Site information
- Type: Military airfield
- Controlled by: United States Army Air Forces

Location
- Mourmelon-le-Grand Airfield
- Coordinates: 49°06′45″N 004°22′20″E﻿ / ﻿49.11250°N 4.37222°E

Site history
- Built by: IX Engineering Command
- In use: September 1944 – July 1945
- Materials: Pierces Steel Planking (PSP)
- Battles/wars: Western Front (World War II) Northern France Campaign

= Mourmelon-le-Grand Airfield =

Mourmelon-le-Grand Airfield is an abandoned World War II military airfield in France. It lies approximately 1 mile (2 km) east-southeast of Mourmelon-le-Grand and 93 miles (150 km) northeast of Paris.

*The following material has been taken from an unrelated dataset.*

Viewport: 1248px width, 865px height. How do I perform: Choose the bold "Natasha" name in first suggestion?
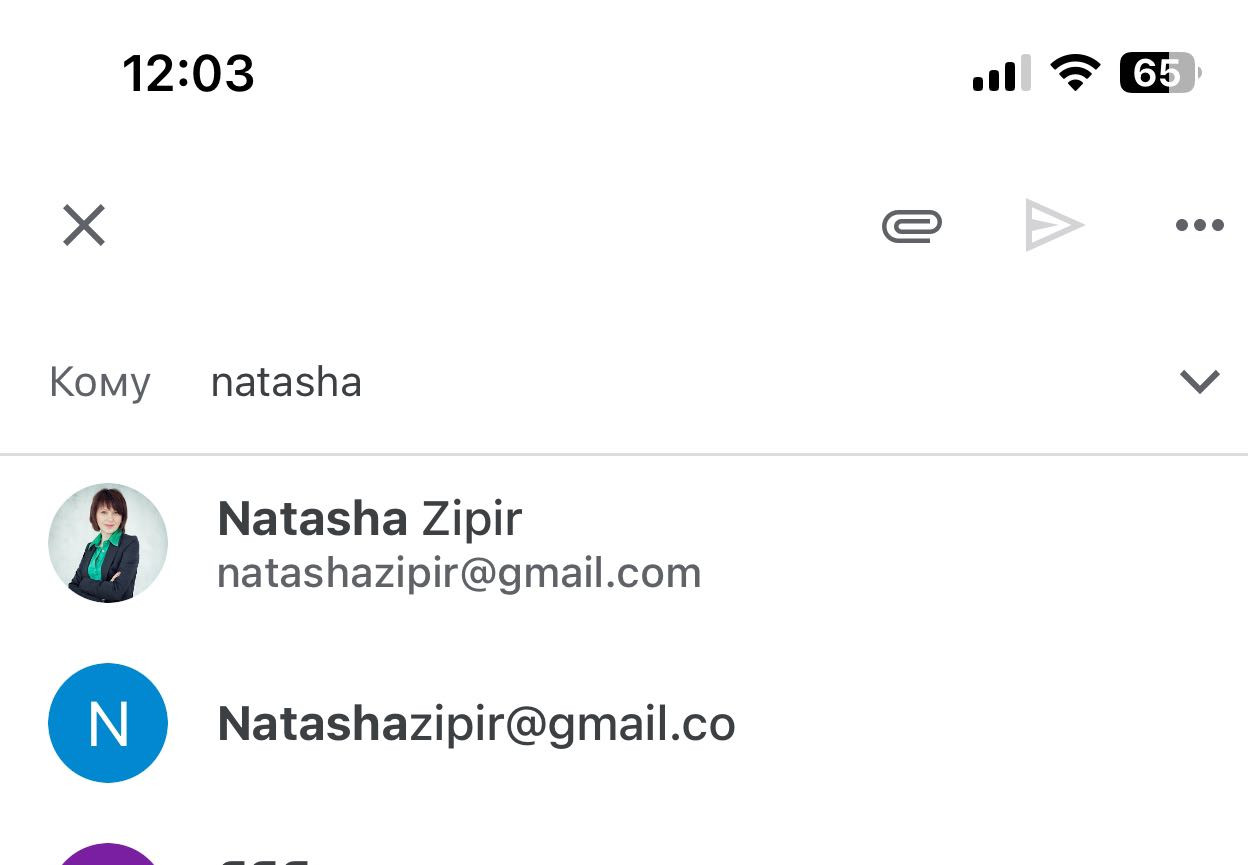pos(312,519)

The airfield was a semi-permanent facility built by the USAAF in the Champagne region west of Monte Carnillet which was a fiercely contested region of the World War I Western Front. The 6000' (1830 m) Pierced Steel Planking runway of the airfield supported fighter and transport aircraft from September 1944 through the end of the war in Europe.

==History==
Known as Advanced Landing Ground "A-80", the airfield consisted of a single 6000' PSP runway aligned 08/26. Tents were used for billeting and for support facilities; an access road was built to the existing road infrastructure; there was a staging area for supplies, ammunition, and gasoline drums. There were a water-treatment facility and a minimal electrical grid for communications and station lighting.

Combat units stationed at the airfield were:
- 406th Fighter Group, 22 September 1944 – 2 February 1945 (P-47 Thunderbolt)
- 358th Fighter Group, 16 October – 9 November 1944 (P-47)
- 434th Troop Carrier Group, March – 24 July 1945 (C-47 Skytrain)

After the war ended the facility was dismantled and the land was turned over to local French authorities. Today the remains of the airfield can be seen in aerial photography as a disturbed area south of Mourmelon-le-Grand.